Now on to more important things! I’ve been readin’ too much about the Japanese buyin’ more and more American companies, and producin’ more equipment for my beloved Macintosh.
HEY! WAKEUP! Those little dudes bombed us back in ‘41. They wanted to take over the world then and they still do now! What are we goin’ to do…let ’em take over every American business around. If we don’t stop ’em, your next Macintosh instruction manual will be in Kanji. Come on, all you real American Men, stand up to these little dudes and buy American!
Hey…! Come on…! My word processor is gonna talk to my spreadsheet? When donkeys fly !!!! All of this stuff about this new operating system 7.0, come on Apple. We’ll see it about the same time Apple decides to introduce their new, whimpy, low-cost Macintosh for all those pink shirted pansies.

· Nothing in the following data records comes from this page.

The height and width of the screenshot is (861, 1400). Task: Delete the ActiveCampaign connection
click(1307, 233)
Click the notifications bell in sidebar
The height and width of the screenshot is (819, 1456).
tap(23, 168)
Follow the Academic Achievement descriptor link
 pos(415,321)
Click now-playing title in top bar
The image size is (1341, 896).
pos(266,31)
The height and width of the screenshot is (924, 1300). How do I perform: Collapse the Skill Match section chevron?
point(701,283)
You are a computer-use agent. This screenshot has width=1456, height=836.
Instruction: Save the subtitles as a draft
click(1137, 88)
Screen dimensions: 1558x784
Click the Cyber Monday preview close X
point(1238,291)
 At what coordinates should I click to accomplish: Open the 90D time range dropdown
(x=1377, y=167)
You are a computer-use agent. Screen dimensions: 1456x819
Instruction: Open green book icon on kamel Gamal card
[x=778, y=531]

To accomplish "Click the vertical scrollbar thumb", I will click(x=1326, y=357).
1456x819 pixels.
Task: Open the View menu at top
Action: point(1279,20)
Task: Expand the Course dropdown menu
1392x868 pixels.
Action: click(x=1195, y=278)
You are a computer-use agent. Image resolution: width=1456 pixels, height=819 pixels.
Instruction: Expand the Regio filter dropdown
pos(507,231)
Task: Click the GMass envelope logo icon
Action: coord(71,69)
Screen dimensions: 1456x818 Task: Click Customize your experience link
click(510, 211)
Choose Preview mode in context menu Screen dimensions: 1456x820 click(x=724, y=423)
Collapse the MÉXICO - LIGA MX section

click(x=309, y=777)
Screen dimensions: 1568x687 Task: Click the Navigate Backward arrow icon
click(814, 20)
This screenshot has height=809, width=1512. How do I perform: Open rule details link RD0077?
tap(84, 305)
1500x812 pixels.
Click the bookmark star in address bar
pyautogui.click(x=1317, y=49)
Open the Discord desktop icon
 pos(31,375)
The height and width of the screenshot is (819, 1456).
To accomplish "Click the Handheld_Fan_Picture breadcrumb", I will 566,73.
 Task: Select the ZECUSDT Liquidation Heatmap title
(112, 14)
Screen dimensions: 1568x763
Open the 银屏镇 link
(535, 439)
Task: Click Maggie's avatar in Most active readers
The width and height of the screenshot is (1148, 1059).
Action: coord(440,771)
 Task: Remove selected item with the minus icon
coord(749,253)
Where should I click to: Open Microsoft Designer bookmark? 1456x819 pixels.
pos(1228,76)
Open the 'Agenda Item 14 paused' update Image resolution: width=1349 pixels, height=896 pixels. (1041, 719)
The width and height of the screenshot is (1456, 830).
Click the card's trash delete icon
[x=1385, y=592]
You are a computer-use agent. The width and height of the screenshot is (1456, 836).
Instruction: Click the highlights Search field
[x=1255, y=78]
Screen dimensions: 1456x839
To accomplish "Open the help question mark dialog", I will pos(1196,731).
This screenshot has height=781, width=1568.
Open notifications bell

It’s bad enough Apples’ introduced a portable, now all those pocket-protector totin’ nerds are gonna mess around with my operatin’ system. Why ? So little Johnny won’t have to go back to his page layout program after he makes changes in his cute little drawin’… ain’t that sweet? Apple… leave my operatin’ system alone, we don’t need multitaskin’ or interapplication communications. So like my good friends Hans and Franz say… “DON’T BE A GIRLY MAN”… stick with good ol’ system 1.0.